Directions:
Restate the records below word for word.

Records for the exercise:
= = = = = = =

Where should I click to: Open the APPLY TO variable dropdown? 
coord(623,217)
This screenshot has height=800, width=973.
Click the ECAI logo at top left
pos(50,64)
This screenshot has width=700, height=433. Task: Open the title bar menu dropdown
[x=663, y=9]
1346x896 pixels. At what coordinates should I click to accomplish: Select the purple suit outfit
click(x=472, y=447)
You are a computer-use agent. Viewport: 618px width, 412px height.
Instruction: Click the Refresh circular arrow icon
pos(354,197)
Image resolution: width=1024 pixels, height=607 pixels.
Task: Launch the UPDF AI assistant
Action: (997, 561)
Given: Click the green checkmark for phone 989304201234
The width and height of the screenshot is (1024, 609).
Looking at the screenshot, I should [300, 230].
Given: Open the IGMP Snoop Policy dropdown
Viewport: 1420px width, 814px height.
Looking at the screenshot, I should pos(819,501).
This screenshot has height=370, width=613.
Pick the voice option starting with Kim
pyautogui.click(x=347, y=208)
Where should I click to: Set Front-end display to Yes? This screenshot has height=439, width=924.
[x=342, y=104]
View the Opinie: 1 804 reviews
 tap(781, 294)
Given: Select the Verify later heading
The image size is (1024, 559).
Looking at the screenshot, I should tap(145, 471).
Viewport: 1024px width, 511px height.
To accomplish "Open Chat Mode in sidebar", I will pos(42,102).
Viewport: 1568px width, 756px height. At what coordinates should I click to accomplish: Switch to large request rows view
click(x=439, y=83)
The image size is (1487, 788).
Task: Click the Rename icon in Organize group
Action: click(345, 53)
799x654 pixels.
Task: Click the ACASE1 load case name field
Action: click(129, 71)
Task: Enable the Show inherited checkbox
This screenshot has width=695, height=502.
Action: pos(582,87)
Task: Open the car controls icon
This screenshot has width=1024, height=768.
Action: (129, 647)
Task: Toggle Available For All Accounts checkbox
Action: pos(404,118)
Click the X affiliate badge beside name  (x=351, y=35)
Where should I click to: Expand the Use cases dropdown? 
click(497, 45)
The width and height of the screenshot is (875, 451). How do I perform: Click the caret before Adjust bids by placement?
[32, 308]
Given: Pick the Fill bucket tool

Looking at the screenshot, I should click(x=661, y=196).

= = = = = = =

Answer for this exercise:
Where should I click to: Open the APPLY TO variable dropdown? 
coord(623,217)
This screenshot has height=800, width=973.
Click the ECAI logo at top left
pos(50,64)
This screenshot has width=700, height=433. Task: Open the title bar menu dropdown
[x=663, y=9]
1346x896 pixels. At what coordinates should I click to accomplish: Select the purple suit outfit
click(x=472, y=447)
You are a computer-use agent. Viewport: 618px width, 412px height.
Instruction: Click the Refresh circular arrow icon
pos(354,197)
Image resolution: width=1024 pixels, height=607 pixels.
Task: Launch the UPDF AI assistant
Action: (997, 561)
Given: Click the green checkmark for phone 989304201234
The width and height of the screenshot is (1024, 609).
Looking at the screenshot, I should [300, 230].
Given: Open the IGMP Snoop Policy dropdown
Viewport: 1420px width, 814px height.
Looking at the screenshot, I should pos(819,501).
This screenshot has height=370, width=613.
Pick the voice option starting with Kim
pyautogui.click(x=347, y=208)
Where should I click to: Set Front-end display to Yes? This screenshot has height=439, width=924.
[x=342, y=104]
View the Opinie: 1 804 reviews
 tap(781, 294)
Given: Select the Verify later heading
The image size is (1024, 559).
Looking at the screenshot, I should tap(145, 471).
Viewport: 1024px width, 511px height.
To accomplish "Open Chat Mode in sidebar", I will pos(42,102).
Viewport: 1568px width, 756px height. At what coordinates should I click to accomplish: Switch to large request rows view
click(x=439, y=83)
The image size is (1487, 788).
Task: Click the Rename icon in Organize group
Action: click(345, 53)
799x654 pixels.
Task: Click the ACASE1 load case name field
Action: click(129, 71)
Task: Enable the Show inherited checkbox
This screenshot has width=695, height=502.
Action: pos(582,87)
Task: Open the car controls icon
This screenshot has width=1024, height=768.
Action: (129, 647)
Task: Toggle Available For All Accounts checkbox
Action: pos(404,118)
Click the X affiliate badge beside name  (x=351, y=35)
Where should I click to: Expand the Use cases dropdown? 
click(497, 45)
The width and height of the screenshot is (875, 451). How do I perform: Click the caret before Adjust bids by placement?
[32, 308]
Given: Pick the Fill bucket tool

Looking at the screenshot, I should click(x=661, y=196).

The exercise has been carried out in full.